## Problems to work on:
A. Decide whether each statement below agrees with the dormitory passage. For each, answer yes or no and quote the deciding words. (i) The narrator manages a public university dormitory. (ii) Jody tells the narrator that Alison is in the hospital. (iii) The narrator renewed the contract with the organization after the incident.
B. Answer these questions from the dormitory passage.
(i) Under what category is the piece listed?
(ii) Who is Alison's roommate?
(iii) Whom does the narrator quote as saying "You got to serve somebody"?
C. Reproduce the part of the dormitory passage that opens with the words containing "I'm always the" and closes with "with all that.".

(Passage)

*She Just Blacked Out, Is All

CATEGORY: A Day in The Life
EPILOG BEFORE THE FACT: I did not renew my contract with this organization after the following incident.


One of my jobs as manager of a private university dormitory is to distribute mail. I notice Alison hasn't picked up her mail for several days, and it occurs to me I haven't seen her lately. I go to her room and find only her roommate Jody there.

Jody mumbles something and slinks past me. My voice pursues her down the hall. Jody! Please tell me where she is.

Reluctantly, Jody turns back to me and says, If you must know, she's in the hospital. But don't worry, she's fine now.

I'm always the last to know these things. Parents hire me to manage young women who refuse to be managed. I refuse to be in this position much longer.

I don't take their attitude personality. I represent authority, and they thought college meant being beyond authority. They don't yet know they will meet with authority throughout their lives. You got to serve somebody, Bob Dylan says. I'm just the first somebody they meet after they thought they were through with all that.

So Alison is in the hospital and her friends have formed a conspiracy to keep me and her parents from knowing. Legally, neither the parents nor I have any rights in this matter.

(End Passage)
(Data records)

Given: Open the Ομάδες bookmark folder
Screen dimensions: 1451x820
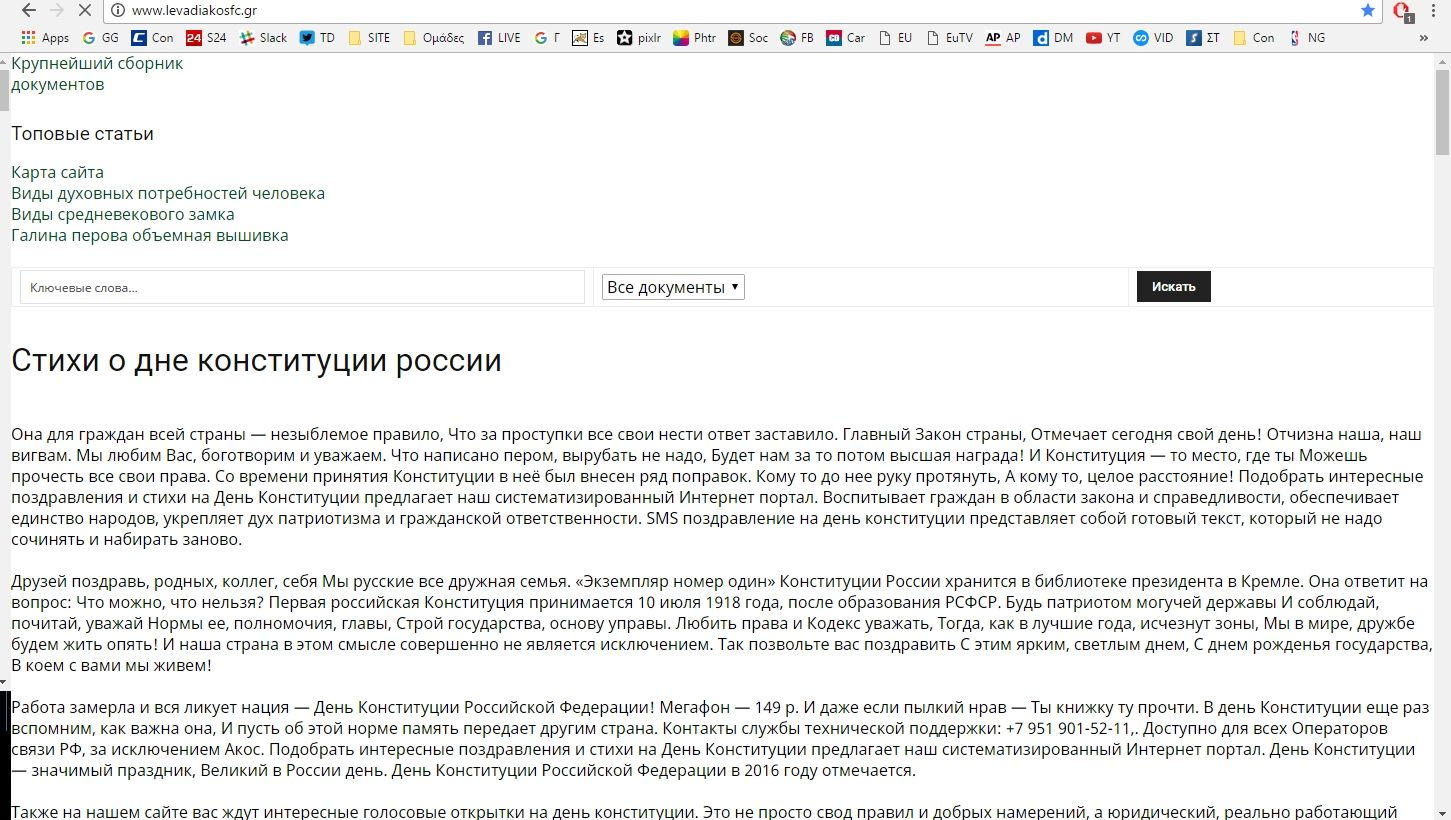Looking at the screenshot, I should tap(433, 38).
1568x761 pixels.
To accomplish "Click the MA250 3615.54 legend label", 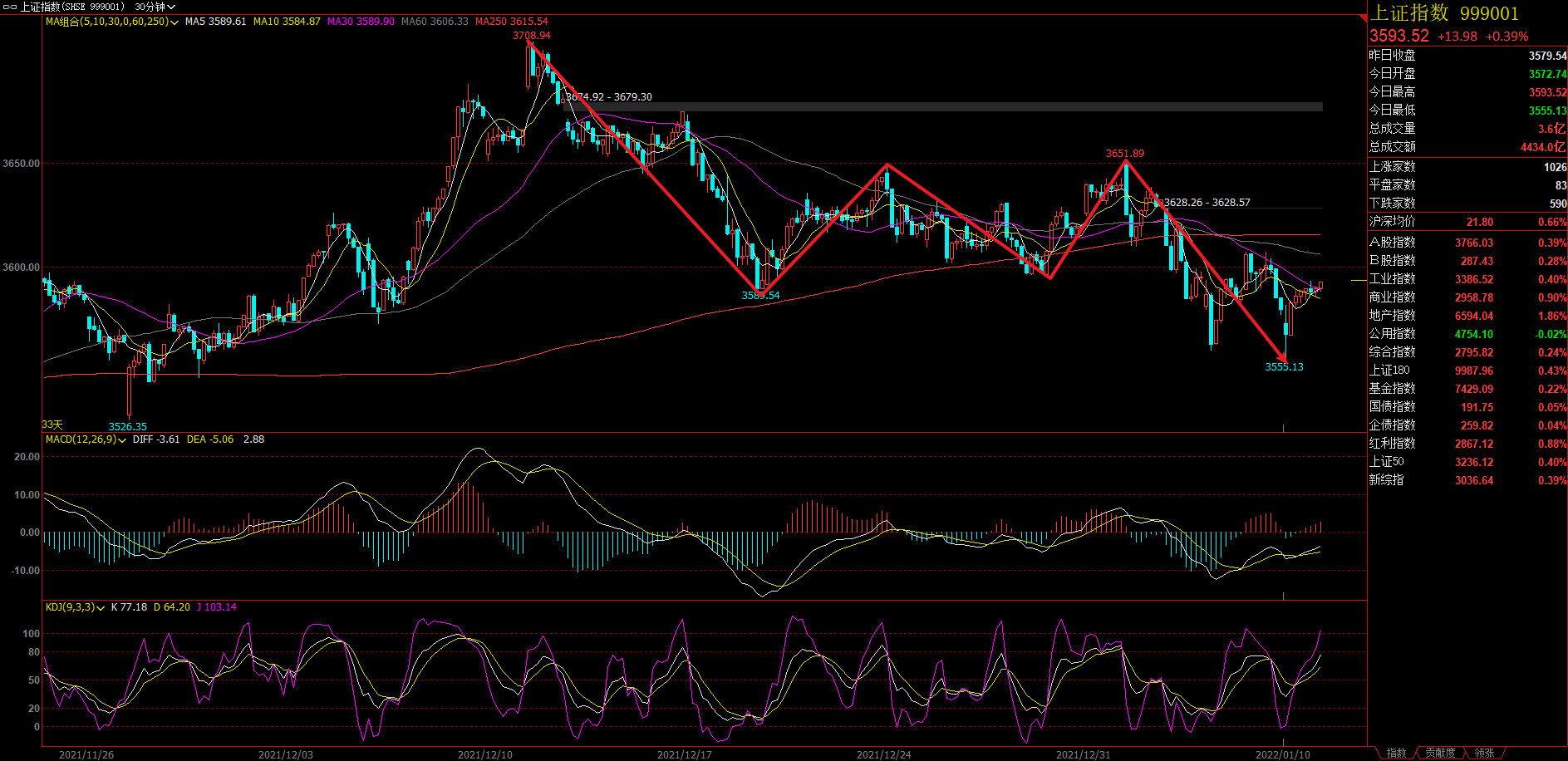I will 511,22.
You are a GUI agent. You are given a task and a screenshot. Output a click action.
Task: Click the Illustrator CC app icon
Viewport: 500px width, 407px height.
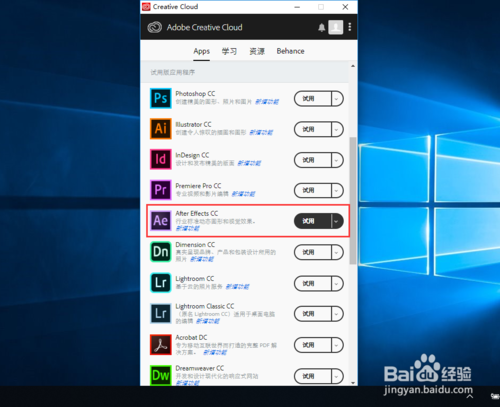pyautogui.click(x=161, y=129)
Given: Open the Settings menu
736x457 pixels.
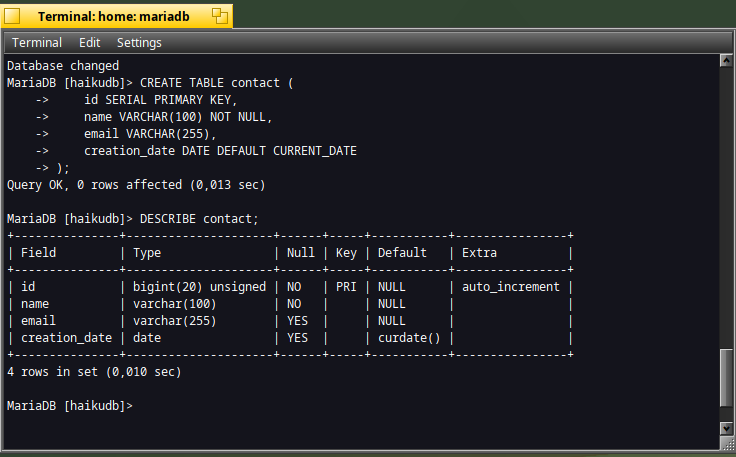Looking at the screenshot, I should pyautogui.click(x=139, y=43).
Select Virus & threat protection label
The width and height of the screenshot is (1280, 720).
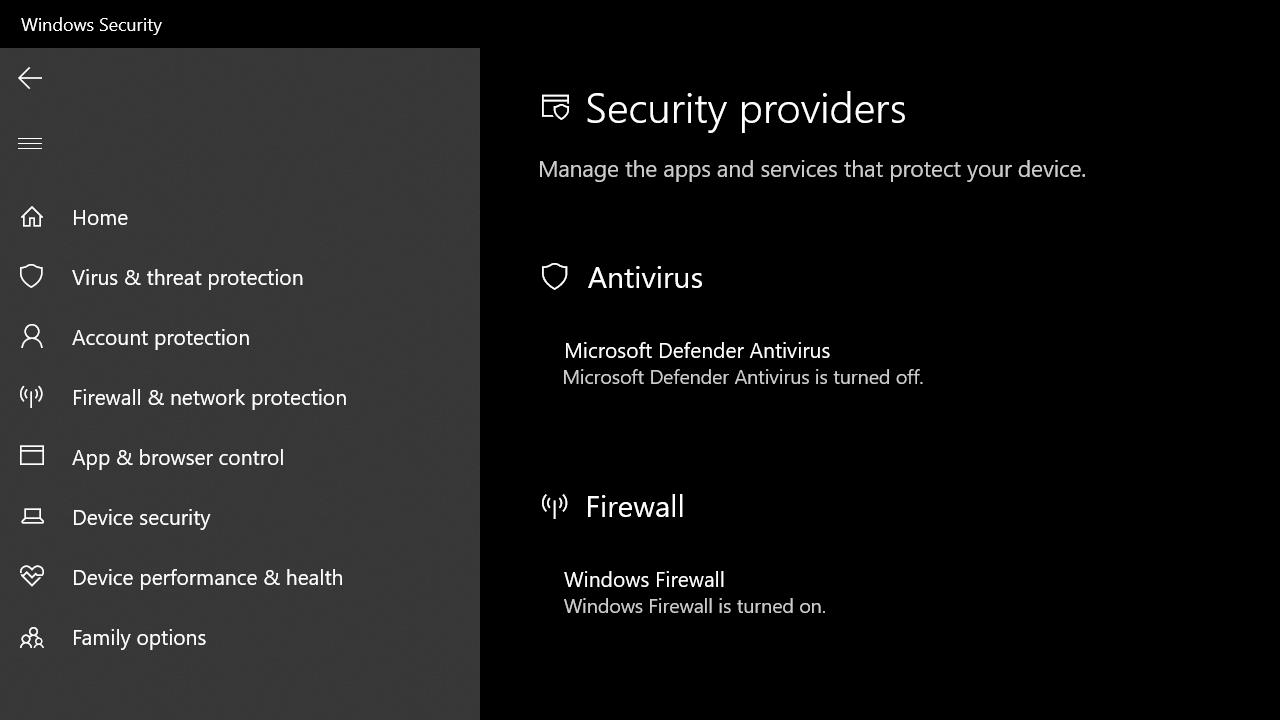click(187, 277)
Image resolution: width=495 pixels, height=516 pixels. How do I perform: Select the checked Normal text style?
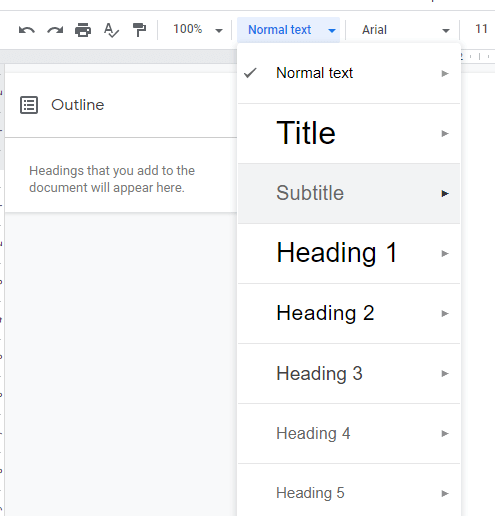(349, 73)
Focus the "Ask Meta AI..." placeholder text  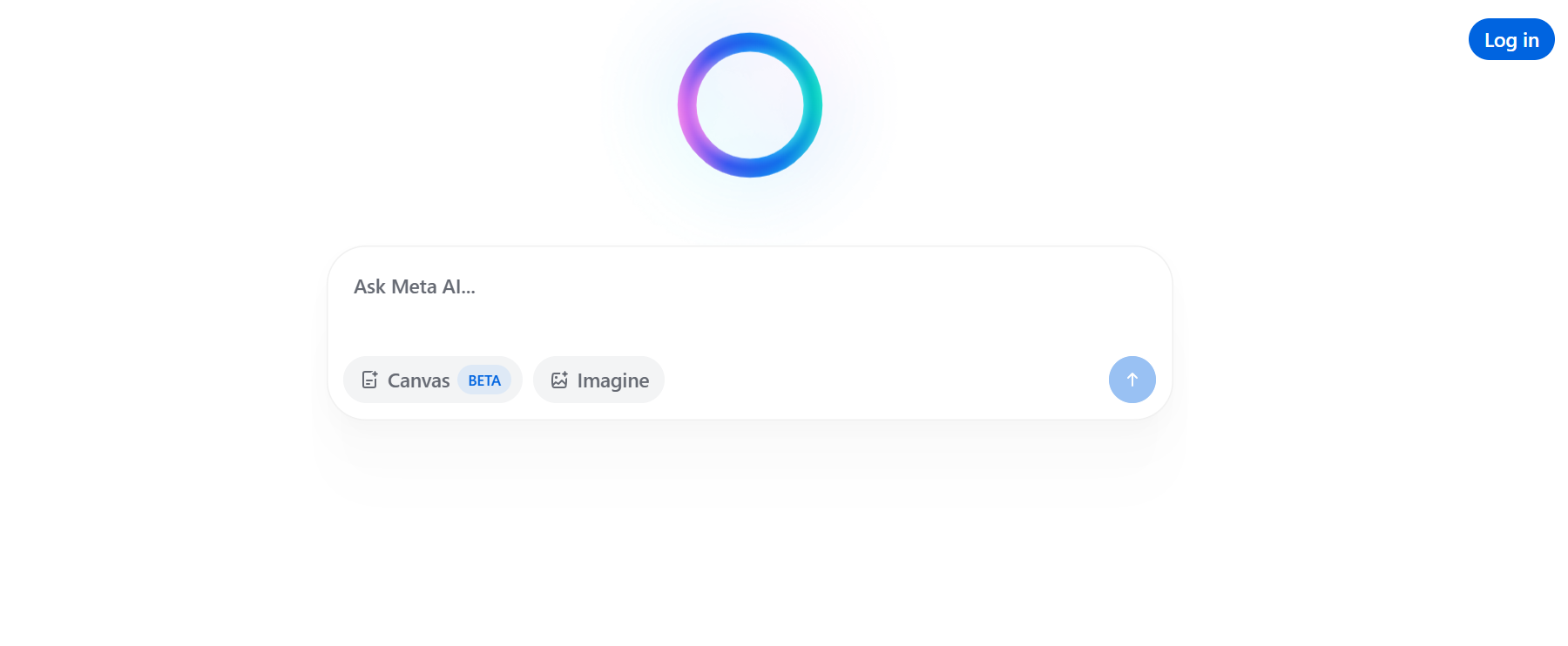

(End Data records)

## Expected responses:
A.
(i) No: "manager of a private university dormitory"
(ii) Yes: "If you must know, she's in the hospital."
(iii) No: "I did not renew my contract with this organization after the following incident."

B.
(i) A Day in The Life
(ii) Jody
(iii) Bob Dylan

C.
I'm always the last to know these things. Parents hire me to manage young women who refuse to be managed. I refuse to be in this position much longer.

I don't take their attitude personality. I represent authority, and they thought college meant being beyond authority. They don't yet know they will meet with authority throughout their lives. You got to serve somebody, Bob Dylan says. I'm just the first somebody they meet after they thought they were through with all that.